Нас же, как и всех здесь, "Кэролайн" донимала с утра до вечера. Они брали веселой наглостью, откровенностью очковтирания и музыкой, которая с точностью била по нервам. Их можно было не слушать, то есть пропускать мимо ушей все, что вещали они про мыло, пудру, сигареты, возбуждающие средства и т. п., но невозможно было отделаться от ритма, от заведенной бодрости.
"Кэролайн" пользовались словно всеобщим магнитофоном. Радиостанция передавала одни и те же мелодии и все в том же порядке. Идея прекрасная, вот почему "Кэролайн" преследовали-преследовали, а потом просто воспользовались ее примером, стали передавать музыку вперемежку с рекламой и зашибли "пиратов" конкуренцией. Но мы начинали день с "Кэролайн", шли за провизией в город – из дверей кафе слышалась "Кэролайн", проходили мимо молодые, волосатые люди и слушали маленькими приемничками "Кэролайн", возвращались на ипподром: рыжая Лагретто тянулась мордой к ящичку, из которого неслось:
А можешь ли ты сказать мне сейчас,
Или молчанье – ответ?
Ответ!
И неизменно бодрый голос в который раз подтверждал:
– Это радио "Кэролайн"!
Итак, играло разбойничье радио. Нелегальный чемпион крутил рулем. Повернули мы там, где проезд был закрыт, и, значительно превышая дозволенную скорость, подлетели к запертым воротам с надписью "Посторонним вход строго запрещен – частное владение. Нарушители будут наказаны по закону". Следом за Хью мы полезли через забор.
– Если нас схватит полиция, – на гребне забора заявил Катомский, – я-то скажу, что не читаю по-английски. Ответственность – твоя, за тем тебя с нами послали.
Страсть рыбака взыграла в нем уже необоримо. Подобравшись к водоему, возле которого надпись была еще строже, запрещающая даже приближаться к этому приватному флувиалу – частному водному пространству, Всеволод Александрович и кулачный боец с напарником, поснимав брюки, полезли под корягу и дальше между ними пошел диалог чеховский:
"За зебры его хватай!

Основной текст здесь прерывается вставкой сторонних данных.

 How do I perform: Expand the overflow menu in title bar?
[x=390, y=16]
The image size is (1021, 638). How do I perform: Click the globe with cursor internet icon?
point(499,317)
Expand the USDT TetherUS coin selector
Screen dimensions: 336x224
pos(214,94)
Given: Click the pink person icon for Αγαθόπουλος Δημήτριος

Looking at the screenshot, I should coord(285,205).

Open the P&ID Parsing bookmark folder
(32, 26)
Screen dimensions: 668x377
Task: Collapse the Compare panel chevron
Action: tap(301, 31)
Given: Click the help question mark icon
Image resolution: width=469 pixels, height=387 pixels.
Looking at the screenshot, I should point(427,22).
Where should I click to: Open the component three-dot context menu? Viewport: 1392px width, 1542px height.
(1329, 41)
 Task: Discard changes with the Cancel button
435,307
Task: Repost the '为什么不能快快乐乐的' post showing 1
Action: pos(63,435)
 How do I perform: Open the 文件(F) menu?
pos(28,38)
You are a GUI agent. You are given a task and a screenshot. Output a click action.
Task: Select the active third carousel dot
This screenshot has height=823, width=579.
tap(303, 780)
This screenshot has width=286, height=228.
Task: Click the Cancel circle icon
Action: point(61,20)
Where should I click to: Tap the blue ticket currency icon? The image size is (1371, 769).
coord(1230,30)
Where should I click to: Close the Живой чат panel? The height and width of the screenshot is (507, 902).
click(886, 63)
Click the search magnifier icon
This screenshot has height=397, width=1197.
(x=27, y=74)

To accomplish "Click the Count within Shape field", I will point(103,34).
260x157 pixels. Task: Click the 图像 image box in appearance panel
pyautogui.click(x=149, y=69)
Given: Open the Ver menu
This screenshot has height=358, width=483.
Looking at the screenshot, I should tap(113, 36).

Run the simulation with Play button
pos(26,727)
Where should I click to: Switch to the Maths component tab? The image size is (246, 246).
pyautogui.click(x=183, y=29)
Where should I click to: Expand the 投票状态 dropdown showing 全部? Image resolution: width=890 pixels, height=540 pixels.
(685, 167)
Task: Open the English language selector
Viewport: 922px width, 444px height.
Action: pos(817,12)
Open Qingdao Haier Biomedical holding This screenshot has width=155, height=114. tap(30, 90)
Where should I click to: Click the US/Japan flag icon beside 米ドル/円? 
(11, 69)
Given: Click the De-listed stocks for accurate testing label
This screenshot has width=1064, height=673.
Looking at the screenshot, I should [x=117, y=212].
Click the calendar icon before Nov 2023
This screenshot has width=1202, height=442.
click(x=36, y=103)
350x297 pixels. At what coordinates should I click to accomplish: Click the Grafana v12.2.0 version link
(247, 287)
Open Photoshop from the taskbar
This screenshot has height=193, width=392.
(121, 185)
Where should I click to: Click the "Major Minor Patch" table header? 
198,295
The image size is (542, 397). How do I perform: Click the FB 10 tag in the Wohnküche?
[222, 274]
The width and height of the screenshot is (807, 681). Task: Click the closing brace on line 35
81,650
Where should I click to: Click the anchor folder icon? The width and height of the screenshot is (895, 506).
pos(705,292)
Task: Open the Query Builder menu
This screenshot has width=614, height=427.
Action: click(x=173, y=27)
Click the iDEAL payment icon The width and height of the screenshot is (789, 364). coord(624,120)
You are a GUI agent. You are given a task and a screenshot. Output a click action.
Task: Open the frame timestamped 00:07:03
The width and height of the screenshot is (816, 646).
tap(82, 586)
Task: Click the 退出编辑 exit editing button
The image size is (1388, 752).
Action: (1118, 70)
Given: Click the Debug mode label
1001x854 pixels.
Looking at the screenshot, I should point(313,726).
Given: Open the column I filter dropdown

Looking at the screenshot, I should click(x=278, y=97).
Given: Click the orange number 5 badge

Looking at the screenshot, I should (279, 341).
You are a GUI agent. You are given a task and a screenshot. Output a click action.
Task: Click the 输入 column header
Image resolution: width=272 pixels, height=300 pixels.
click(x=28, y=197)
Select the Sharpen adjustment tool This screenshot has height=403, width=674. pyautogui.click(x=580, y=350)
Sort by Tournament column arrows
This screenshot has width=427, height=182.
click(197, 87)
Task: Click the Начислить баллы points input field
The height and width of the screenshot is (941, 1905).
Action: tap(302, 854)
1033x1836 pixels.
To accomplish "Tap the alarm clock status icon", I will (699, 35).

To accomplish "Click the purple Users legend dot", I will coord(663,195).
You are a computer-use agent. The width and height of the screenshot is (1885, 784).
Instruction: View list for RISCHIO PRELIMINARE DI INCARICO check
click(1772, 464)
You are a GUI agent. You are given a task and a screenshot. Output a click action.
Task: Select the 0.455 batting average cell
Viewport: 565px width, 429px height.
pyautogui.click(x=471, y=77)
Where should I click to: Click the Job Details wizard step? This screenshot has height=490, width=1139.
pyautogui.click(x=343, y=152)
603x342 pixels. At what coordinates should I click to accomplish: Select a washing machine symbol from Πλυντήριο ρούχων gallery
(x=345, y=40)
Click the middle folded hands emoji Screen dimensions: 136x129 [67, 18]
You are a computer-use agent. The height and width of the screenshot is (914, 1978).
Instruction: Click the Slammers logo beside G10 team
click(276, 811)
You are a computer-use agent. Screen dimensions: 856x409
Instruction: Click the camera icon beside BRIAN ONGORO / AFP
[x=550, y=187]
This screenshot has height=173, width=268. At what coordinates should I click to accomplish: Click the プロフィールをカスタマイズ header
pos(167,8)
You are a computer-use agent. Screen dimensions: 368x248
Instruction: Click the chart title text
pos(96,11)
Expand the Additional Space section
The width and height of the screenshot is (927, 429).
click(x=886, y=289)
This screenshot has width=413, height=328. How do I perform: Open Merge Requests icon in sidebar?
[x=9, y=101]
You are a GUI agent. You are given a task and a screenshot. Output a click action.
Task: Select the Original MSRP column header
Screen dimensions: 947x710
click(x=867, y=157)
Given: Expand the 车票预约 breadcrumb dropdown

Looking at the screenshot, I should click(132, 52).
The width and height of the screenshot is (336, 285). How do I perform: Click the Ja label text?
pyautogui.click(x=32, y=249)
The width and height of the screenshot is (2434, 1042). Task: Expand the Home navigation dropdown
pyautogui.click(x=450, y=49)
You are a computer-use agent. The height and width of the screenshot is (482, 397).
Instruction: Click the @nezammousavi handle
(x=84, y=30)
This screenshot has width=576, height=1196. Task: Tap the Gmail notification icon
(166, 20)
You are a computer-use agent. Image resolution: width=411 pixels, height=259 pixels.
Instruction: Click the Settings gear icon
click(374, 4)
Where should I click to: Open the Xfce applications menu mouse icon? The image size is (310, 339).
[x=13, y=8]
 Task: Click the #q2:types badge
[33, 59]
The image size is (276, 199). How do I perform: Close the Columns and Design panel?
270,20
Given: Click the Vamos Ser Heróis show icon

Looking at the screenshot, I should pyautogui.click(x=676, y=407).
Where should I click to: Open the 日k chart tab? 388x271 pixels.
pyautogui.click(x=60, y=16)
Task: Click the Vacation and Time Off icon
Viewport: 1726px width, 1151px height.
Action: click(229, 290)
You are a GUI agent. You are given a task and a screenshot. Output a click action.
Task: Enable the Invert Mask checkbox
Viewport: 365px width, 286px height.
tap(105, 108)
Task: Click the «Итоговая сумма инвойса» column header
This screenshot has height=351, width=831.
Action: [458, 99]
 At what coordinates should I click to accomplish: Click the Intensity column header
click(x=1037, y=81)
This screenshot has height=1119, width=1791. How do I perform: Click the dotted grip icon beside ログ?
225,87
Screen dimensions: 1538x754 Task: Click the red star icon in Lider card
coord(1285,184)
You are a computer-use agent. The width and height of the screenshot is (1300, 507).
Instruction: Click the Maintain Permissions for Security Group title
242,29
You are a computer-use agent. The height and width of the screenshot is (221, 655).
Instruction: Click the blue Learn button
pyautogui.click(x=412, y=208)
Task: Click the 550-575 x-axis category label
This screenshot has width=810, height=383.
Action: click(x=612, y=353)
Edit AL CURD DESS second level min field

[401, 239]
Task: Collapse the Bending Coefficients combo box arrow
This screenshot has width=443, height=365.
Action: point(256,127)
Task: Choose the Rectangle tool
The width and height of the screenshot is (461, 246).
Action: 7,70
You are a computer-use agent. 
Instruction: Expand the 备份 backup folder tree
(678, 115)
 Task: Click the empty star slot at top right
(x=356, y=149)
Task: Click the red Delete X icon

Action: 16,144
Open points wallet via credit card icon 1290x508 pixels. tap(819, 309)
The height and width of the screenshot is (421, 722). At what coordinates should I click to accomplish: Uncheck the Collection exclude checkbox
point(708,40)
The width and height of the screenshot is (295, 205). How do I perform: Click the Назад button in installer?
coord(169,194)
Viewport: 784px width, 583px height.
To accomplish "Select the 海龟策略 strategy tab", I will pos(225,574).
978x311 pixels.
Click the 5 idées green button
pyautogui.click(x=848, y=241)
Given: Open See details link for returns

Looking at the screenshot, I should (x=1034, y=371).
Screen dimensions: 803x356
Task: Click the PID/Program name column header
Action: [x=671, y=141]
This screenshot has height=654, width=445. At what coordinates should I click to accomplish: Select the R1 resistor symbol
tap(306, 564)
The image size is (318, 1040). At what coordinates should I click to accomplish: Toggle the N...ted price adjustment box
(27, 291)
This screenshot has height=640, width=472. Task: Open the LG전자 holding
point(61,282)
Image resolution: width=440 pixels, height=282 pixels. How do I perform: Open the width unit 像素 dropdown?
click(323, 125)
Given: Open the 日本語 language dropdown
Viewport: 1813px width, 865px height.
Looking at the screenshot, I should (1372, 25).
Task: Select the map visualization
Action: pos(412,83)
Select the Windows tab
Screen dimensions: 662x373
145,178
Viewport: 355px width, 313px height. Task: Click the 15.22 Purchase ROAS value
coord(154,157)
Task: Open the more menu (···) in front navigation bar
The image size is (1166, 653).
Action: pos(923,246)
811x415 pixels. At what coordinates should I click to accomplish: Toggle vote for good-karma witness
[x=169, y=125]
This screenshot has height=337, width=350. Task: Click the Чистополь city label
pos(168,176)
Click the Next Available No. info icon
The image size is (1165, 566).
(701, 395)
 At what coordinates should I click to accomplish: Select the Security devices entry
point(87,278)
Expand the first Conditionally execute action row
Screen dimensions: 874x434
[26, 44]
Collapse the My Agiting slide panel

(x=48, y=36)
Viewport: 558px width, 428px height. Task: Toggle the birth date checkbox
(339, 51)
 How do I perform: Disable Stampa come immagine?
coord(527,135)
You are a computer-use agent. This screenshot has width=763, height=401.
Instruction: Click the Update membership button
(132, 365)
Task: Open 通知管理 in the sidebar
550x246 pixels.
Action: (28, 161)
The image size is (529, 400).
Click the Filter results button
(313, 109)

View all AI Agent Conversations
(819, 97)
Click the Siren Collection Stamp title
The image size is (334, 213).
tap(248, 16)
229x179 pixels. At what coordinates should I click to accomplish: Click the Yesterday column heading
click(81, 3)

За зебры!"
"Не тяни за губу, за губу, говорю тебе, не тяни – упустишь".
– А-а ф… фиш!
Трое без лодки и без брюк толклись у берега в воде, понимая друг друга без перевода.
– Ур-ра! – раздался их торжествующий вопль.
В руках у Хью забилась и заблестела какая-то нелегальная рыбина.
После улова, преодолев вместе с добычей в руках, заповедный забор еще раз, мы отправились смотреть хозяйство самого Хью, тут на нас вновь пахнуло чем-то знакомым, ноздревским.
– Сейчас, – говорил кулачный боец, необычайно воодушевляясь, – я покажу вам кобылу. Она третий раз подряд жеребит двойню! Правда, у меня документов на нее нет, поэтому потомство незаконным считается и этих жеребят нельзя на призы записывать. А вот, – продолжал нелегальный боксер, – мой мерин. Может бежать и рысью, и иноходью. Его испытывали и в экипаже, и под седлом. К сожалению, допингом однажды перекормили, и у него головокружения начались.
Мерин, рыжий, с лысиной, представлявший собой в некотором роде лошадиный универсал, потянулся к нам обвисшими губами. На вид ему было лет пятнадцать, что по человеческим меркам будет все шестьдесят. Мерин, видно, хотел бы сахара. Хозяин, однако, ничего ему не дал, а только отвел его морду рукой с почтительной осторожностью, как и требовали того исключительные дарования ветерана.
– Еще я вам покажу, – не унимался боксер, – осла. Настоящий марокканский осел! С официальным дипломом!
Мэтр, еще недавно поносивший нас с Гришей за взгляд, один только взгляд, брошенный на пони, теперь осматривал осла, будто это была идеальных форм лошадь.
– Ну, как осел? – обратился к Всеволоду Александровичу Гриша. – Хорош по себе?